Work instructions |
Answer these from the forum thread:
(a) Before which year does the opening post say the item was readily available?
(b) What did GaryMGg guess?
(c) What does skiprat say they used to love eating as a kid?

Text to read |
________________
Ok, some of you are warm. But you need to be more specific, and more, well.......British. [8D]

BTW it was readily available prior to 1969, as well as currently available [][}][]


----------



## Ligget

Scone or crumpet?


----------



## rhahnfl

Steel cut oats?


----------



## PR_Princess

Colder[]


----------



## great12b4ever

Sugar crystals from honey?

Rob


----------



## PR_Princess

Rob, how nice of you to be so kind! [][]

But, no.


----------



## skiprat

Aargh!!!!![}]This is driving me bonkers!!!!!! But don't spill the beans yet!!!  .....beans?

Was it edible before you cast it????


----------



## GaryMGg

Dehydrated beer.


----------



## ed4copies

> _Originally posted by skiprat_
> <br />Aargh!!!!![}]This is driving me bonkers!!!!!! But don't spill the beans yet!!!  .....beans?
> 
> Was it edible???



Why yes, ED turned it!!!


----------



## Darley

Crush Barley husk[]


----------



## Darley

Diner coming to your way as Breakfast coming to my way so I will say  " Dry potatoes flakes " ( instant potatoe mash ) , Hi skiprat about bunger and mush[][]


----------



## skiprat

Croutons?[xx(]


----------



## great12b4ever

Malt-o-meal, or Farina?

Rob


----------



## DCBluesman

Barley?


----------



## Rmartin

Kidney pie?
Fish and chips?
Mushy peas?
Hagas?
Biskets?

OK, I'm out of guesses, that's the only British food I know

Rmartin


----------



## skiprat

Gelatine crystals[8D]...used to love eating the stuff when I was a kid
I think they use it to make bavarois as well as normal jelly.

Too tired to think, so I'm off to bed. Hope someone gets it by morning.[V]


----------



## PR_Princess

Nope.  Boy, and I thought that this was one of the easier ones I did! [][][]


----------



## PR_Princess

Ok...sweet dreams Skippy [][][][]


----------



## Rmartin

Oh, I just thought of more British food that I know

Wheatabix? (sp?)
Irish Oatmeal?

Rmartin


----------



## great12b4ever

Corn meal, or Mush.  Cream of wheat.  Vegamite?

My head hurts, I need another beer

Rob


----------



## alamocdc

Rye


----------



## DCBluesman

Crushed toffee?
________________
Source excerpt |

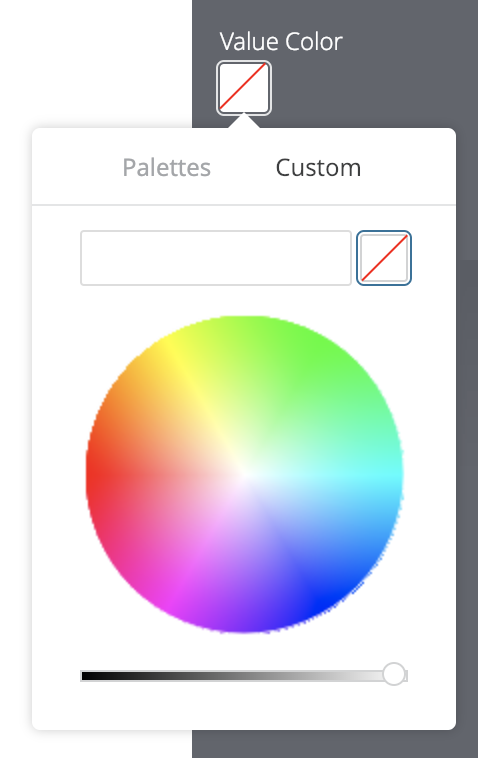Screen dimensions: 478x758
Task: Pick magenta on the color wheel
Action: pyautogui.click(x=169, y=598)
________________
Output |
(a) 1969
(b) Dehydrated beer
(c) Gelatine crystals